Methods : Our analysis included data from the US Flu VE Network among patients aged ≥9 years old with acute respiratory illness during 6 influenza seasons, 2012-13 through 2017-18. We determined current and prior season vaccination status from documented immunizations. Current season VE against laboratory confirmed influenza was estimated using multivariate logistic regression with an interaction term for prior and current season vaccination. Models were adjusted for age, calendar time, high-risk status, and site.
Results : Of 31,819 patients included in the analysis over 6 seasons, 9188 were influenza positive by RT-PCR. Percent flu positivity was greatest among those unvaccinated (34%), followed by those vaccinated in the prior season only (29%), those vaccinated in both seasons (25%), and those vaccinated in the current season only (23%). Among patients with prior season vaccination, current season VE against any influenza was 14% (95%CL: 5, 22) and against A(H3N2), A(H1N1)pdm09, and B was 10% (95%CL: 3, 17), 36% (95%CL: 25, 46), and 40% (95%CL: 33, 46), respectively.
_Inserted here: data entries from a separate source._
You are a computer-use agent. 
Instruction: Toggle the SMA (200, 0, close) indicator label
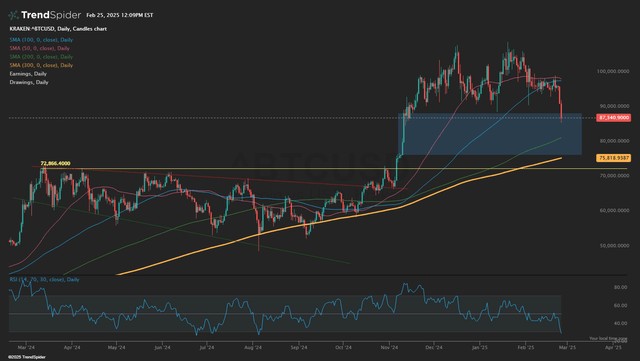click(x=41, y=57)
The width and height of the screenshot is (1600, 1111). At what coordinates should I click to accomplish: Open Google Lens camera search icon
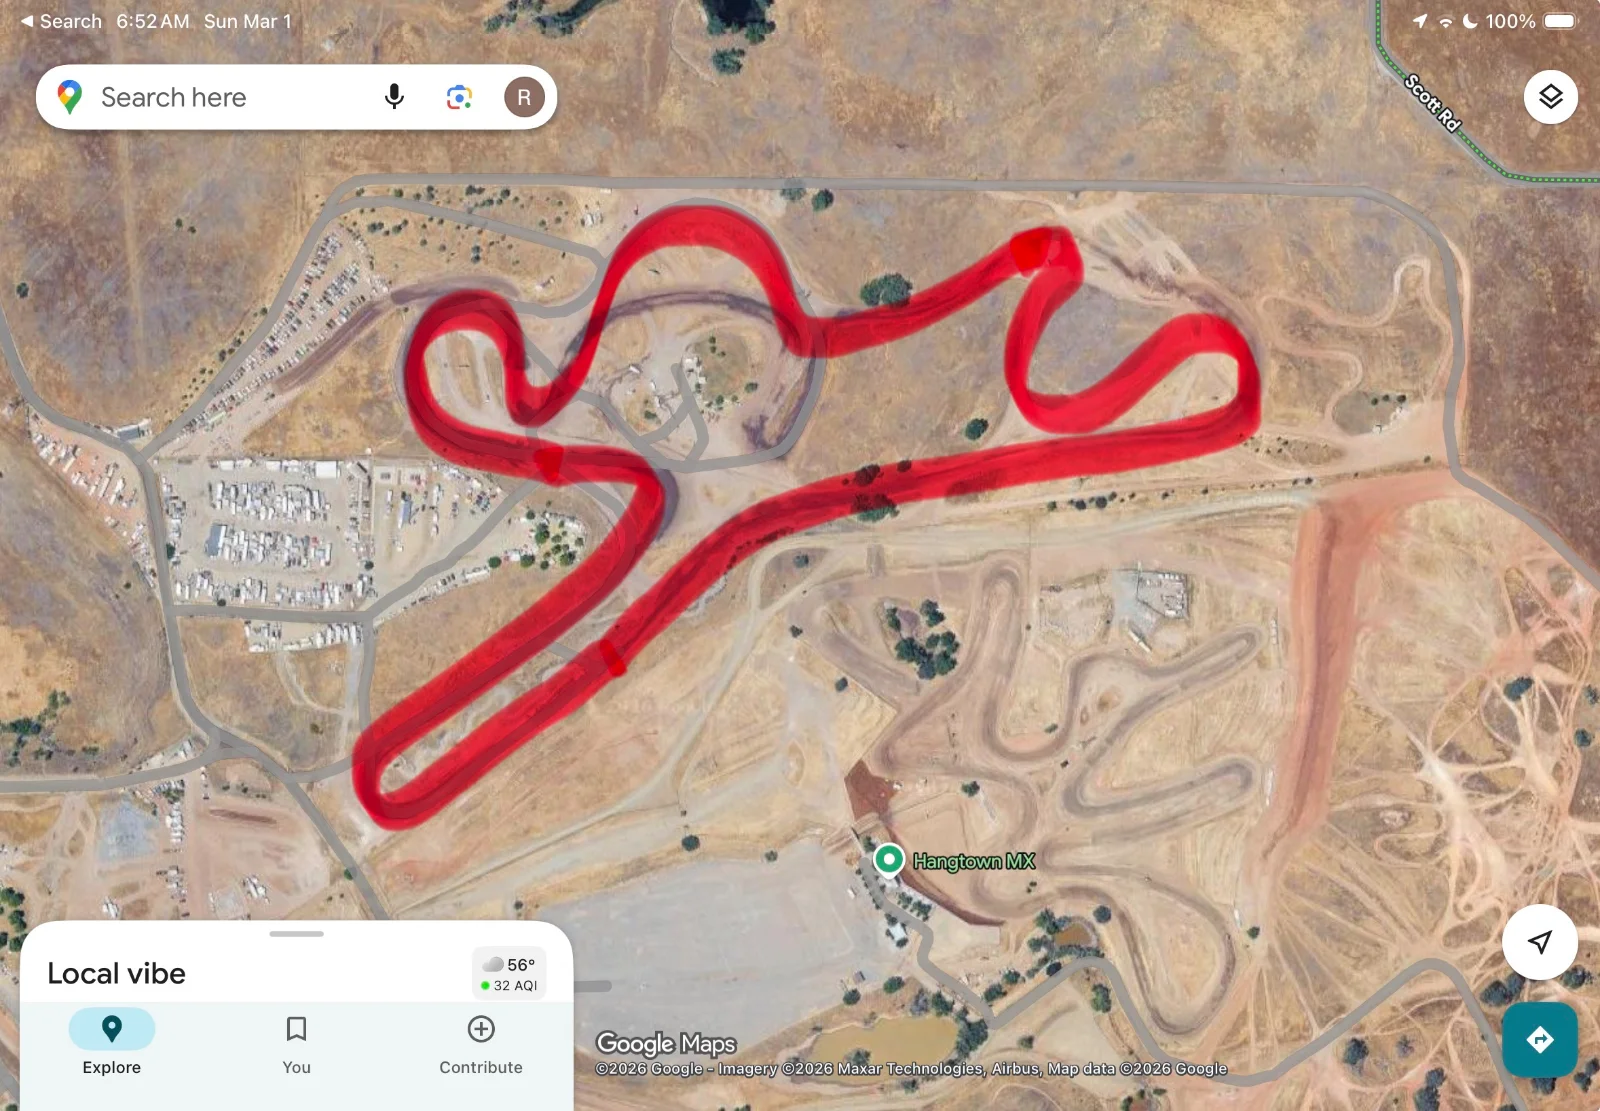tap(459, 97)
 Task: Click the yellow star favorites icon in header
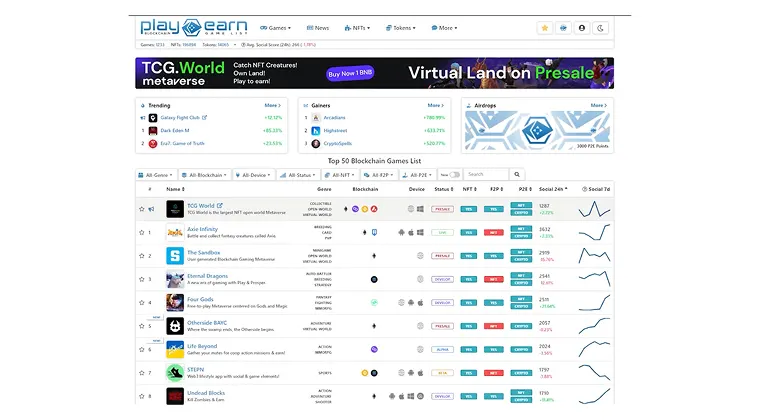click(544, 28)
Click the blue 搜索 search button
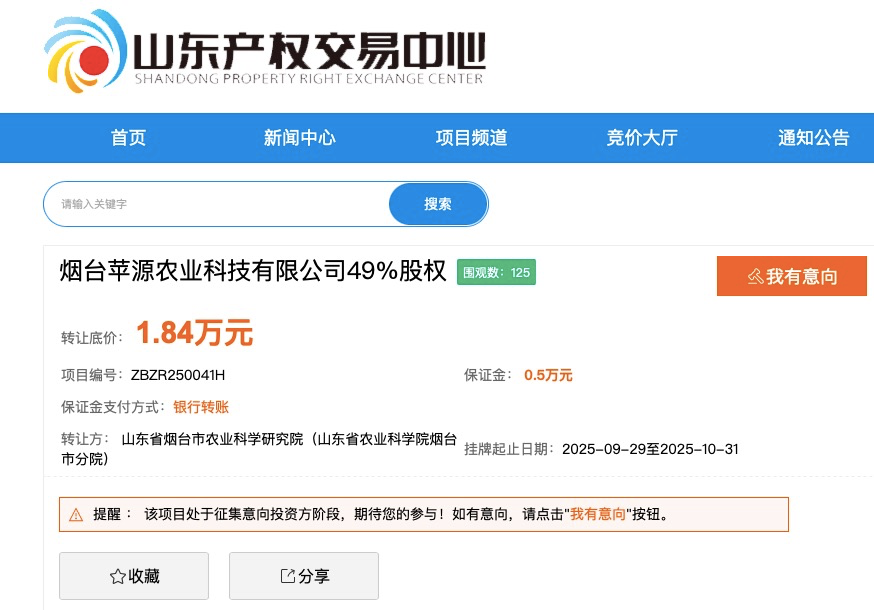This screenshot has height=610, width=874. coord(438,203)
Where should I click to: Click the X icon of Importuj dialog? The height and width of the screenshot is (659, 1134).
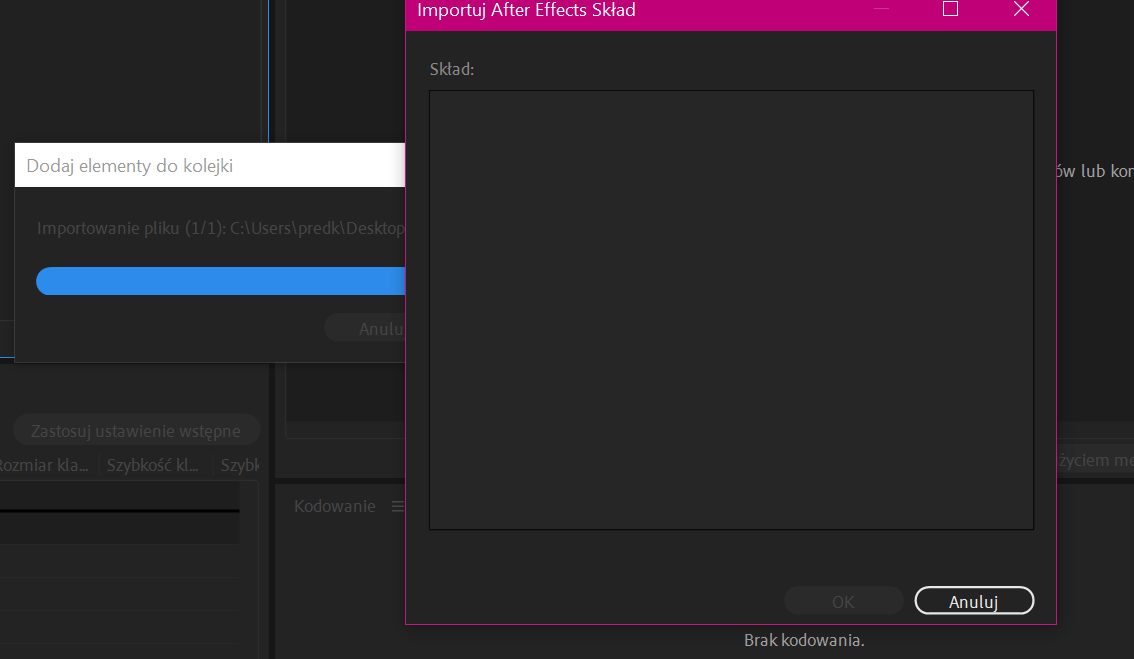[1021, 10]
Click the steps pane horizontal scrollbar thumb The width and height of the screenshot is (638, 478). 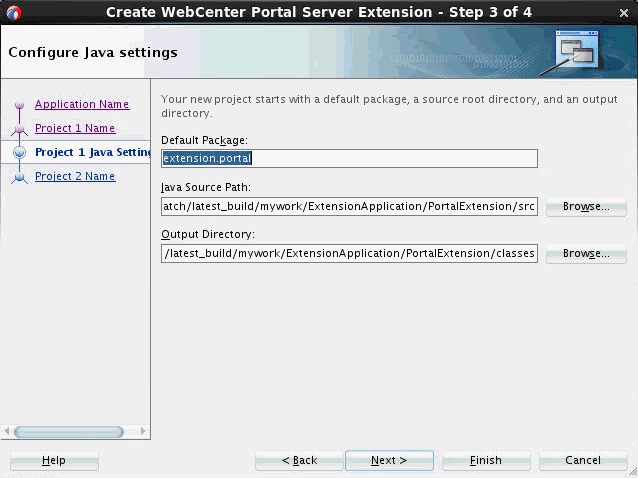[x=69, y=432]
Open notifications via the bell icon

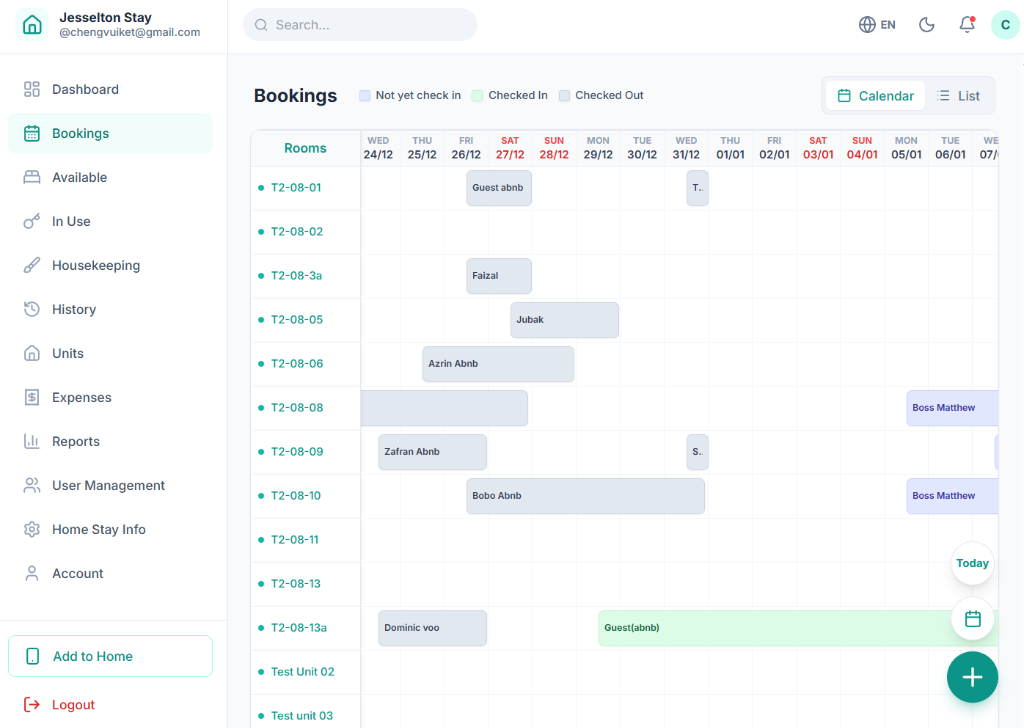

Among patients unvaccinated in the prior season, VE was 42% (95%CL: 37, 46) against any influenza in the current season and was 31% (95%CL: 22, 39), 57% (95%CL: 47, 65), and 55% (95%CL: 48, 61) against A(H3N2), A(H1N1)pdm09, and B, respectively. We observed significant interaction of prior season vaccination on current season VE in 4 of 6 seasons (p < 0.20).
Conclusion : Current season vaccination was overall protective regardless of vaccination history. Among those vaccinated in the prior season, current season vaccination may provide some benefit in addition to residual protection from previous vaccination.